Repeat exactly the lines below from the line that contains "Screen dimensions: 1501x484" to the last line, inclusive, without the pictures.
***** Records supplied *****
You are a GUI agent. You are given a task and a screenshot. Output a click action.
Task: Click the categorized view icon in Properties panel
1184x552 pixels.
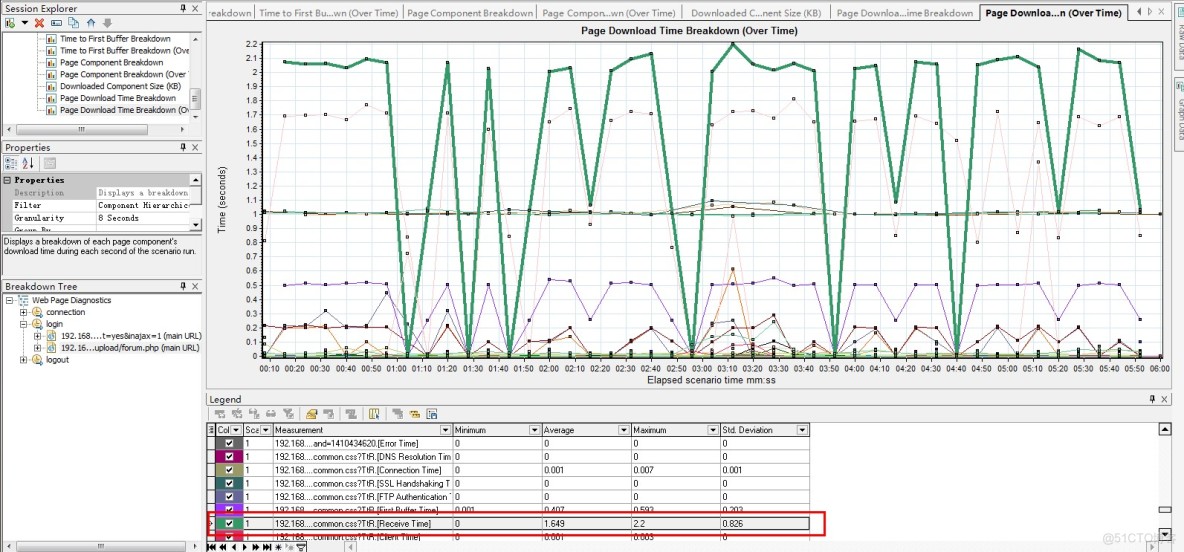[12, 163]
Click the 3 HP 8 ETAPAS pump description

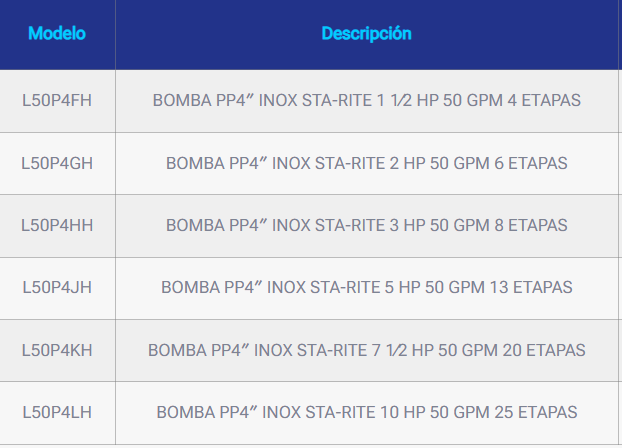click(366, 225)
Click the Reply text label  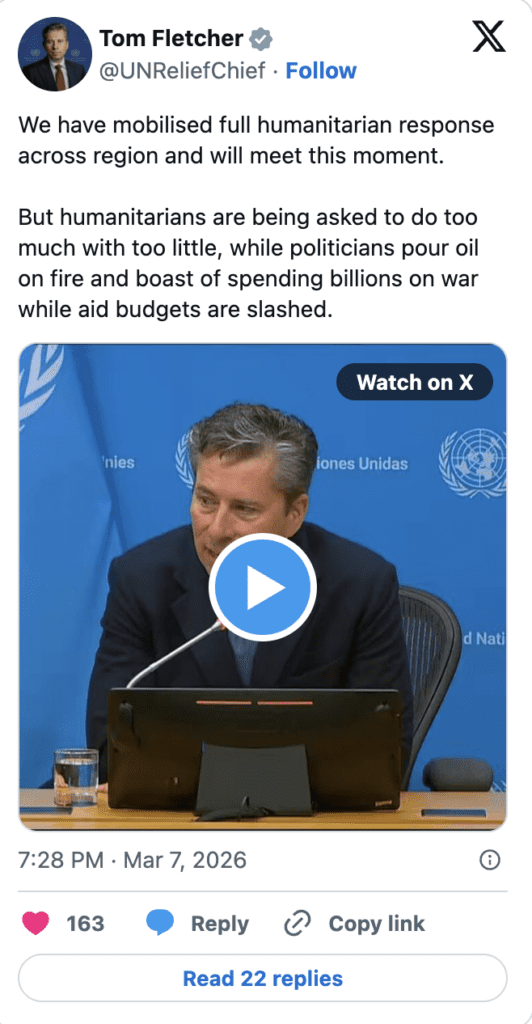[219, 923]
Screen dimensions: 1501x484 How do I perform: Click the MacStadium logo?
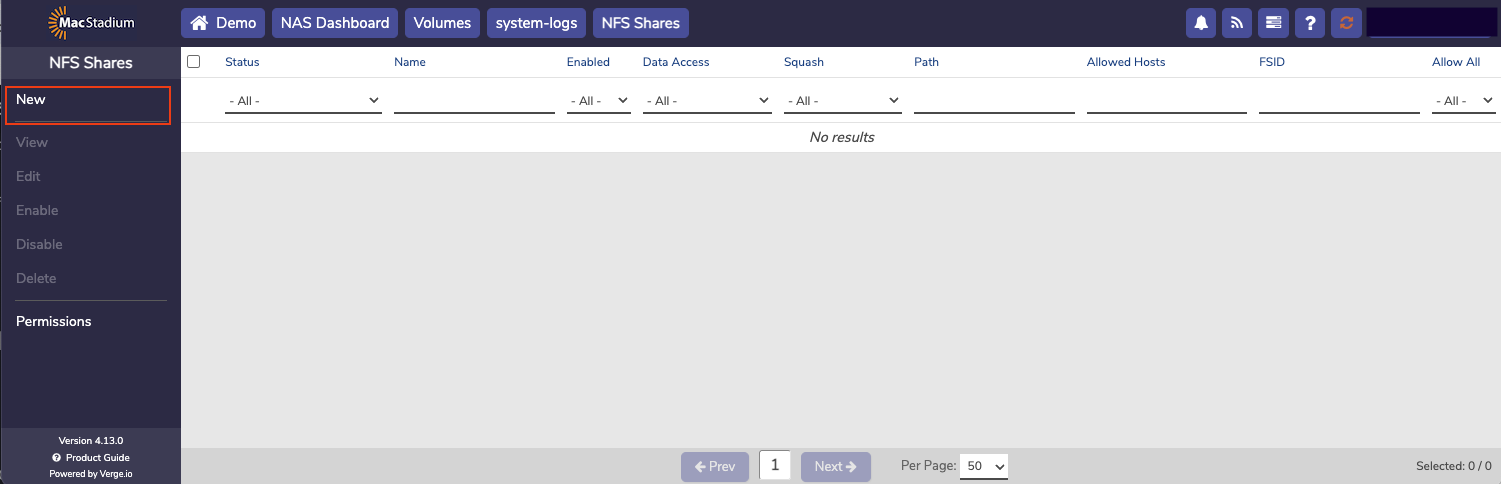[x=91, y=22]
*****
_Answer for this exercise_.
Screen dimensions: 1501x484 How do I perform: Click the MacStadium logo?
[x=91, y=22]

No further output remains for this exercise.